Is there a reason he doesn’t drive?

I would put him in the bin (not literally ofc, though that would at least be humorous 😁)

Naunet · 05/07/2021 12:22

Wow, it seems to me like he sees this baby as yours and nothing to do with him. What a prick.

GertrudePerkinsPaperyThing · 05/07/2021 12:29

He really needs to sort his shit out!

As pps have said, he’s got three children and all three of them come first (I think I got numbers right but I mean all of them including your LO). It’s a juggle but he’s got to find a way, as he’s the one who chose to have that number of kids.

Rule of thumb is that he should be more knackered than you as he has more kids!

GertrudePerkinsPaperyThing · 05/07/2021 12:31

From the point of view of someone who’s kids have a baby sibling through their dad - it’s hard for me to know if my exh does anything with his new baby! Whenever I see them, his partner sees to be doing it all but she seems happy - and I obviously don’t know the ins and outs!

The bottom line is that you are not happy to do everything single handed, and he shouldn’t be leaving you to struggle!

GertrudePerkinsPaperyThing · 05/07/2021 12:31

**whose

Drivingmeupthewall · 05/07/2021 12:34

Firstly, he’s a complete failure simply for having ‘not been that involved’ in his premature son’s life. That’s bullshit.

Secondly, he needs to learn to drive. Spanking money on taxis is a joke.

Does he work? Do you work? Do you see a future in this relationship?

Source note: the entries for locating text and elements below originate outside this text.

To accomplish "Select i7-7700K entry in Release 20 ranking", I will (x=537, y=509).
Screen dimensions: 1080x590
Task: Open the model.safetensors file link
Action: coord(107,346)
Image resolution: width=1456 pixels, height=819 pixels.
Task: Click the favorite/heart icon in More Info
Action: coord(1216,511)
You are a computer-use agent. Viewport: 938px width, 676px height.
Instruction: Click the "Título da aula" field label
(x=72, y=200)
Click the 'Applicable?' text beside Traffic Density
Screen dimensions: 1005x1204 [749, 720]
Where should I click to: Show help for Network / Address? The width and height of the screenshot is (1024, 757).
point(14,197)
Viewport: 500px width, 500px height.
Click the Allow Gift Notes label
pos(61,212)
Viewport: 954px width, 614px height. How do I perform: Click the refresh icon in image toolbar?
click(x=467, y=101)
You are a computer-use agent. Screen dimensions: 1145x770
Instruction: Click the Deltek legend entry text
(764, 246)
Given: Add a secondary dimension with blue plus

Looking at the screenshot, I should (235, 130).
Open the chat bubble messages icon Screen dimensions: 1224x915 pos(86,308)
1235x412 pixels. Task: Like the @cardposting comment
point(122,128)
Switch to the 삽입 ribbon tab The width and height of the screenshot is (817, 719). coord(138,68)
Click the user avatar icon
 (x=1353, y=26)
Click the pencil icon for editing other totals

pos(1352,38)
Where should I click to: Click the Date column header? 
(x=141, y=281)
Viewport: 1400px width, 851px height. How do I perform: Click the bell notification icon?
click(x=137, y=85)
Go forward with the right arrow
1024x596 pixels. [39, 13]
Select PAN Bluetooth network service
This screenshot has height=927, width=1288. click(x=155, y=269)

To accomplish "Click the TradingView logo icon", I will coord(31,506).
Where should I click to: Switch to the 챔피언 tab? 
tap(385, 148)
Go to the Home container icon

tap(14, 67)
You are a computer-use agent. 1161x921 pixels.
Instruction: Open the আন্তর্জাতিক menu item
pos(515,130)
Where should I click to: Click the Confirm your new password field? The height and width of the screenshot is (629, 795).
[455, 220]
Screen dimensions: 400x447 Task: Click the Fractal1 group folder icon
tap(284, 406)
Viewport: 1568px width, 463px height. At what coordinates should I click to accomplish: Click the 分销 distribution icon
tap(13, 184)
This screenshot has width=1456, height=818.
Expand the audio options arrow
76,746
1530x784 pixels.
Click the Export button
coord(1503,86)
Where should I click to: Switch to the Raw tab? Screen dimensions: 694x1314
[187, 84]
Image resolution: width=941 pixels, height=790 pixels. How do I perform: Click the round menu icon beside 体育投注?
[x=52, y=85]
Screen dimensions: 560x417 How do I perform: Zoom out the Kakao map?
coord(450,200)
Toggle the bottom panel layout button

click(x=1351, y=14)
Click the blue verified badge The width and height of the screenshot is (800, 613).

It sounds like you’ve done so much on your own, I’d be tempted to do it all on my own if I were you.

Conchitastrawberry · 05/07/2021 12:35

It’s a tough one. If you’d had other children together he would have had to stay with them and his children are no less of a priority.

I understand you felt unsupported and maybe he could have made other arrangements but they’re his children too.

nellly · 05/07/2021 12:39

What's he been like since this one incident a year ago?
If you had 3 children between you and it was a sudden lockdown he would have likely been staying at home with older two?
I imagine he thought ditching them for the new baby would send a terrible message

tallduckandhandsome · 05/07/2021 12:39

YANBU at all, every parent needs to juggle needs of children and in this case the needs of new born were greater.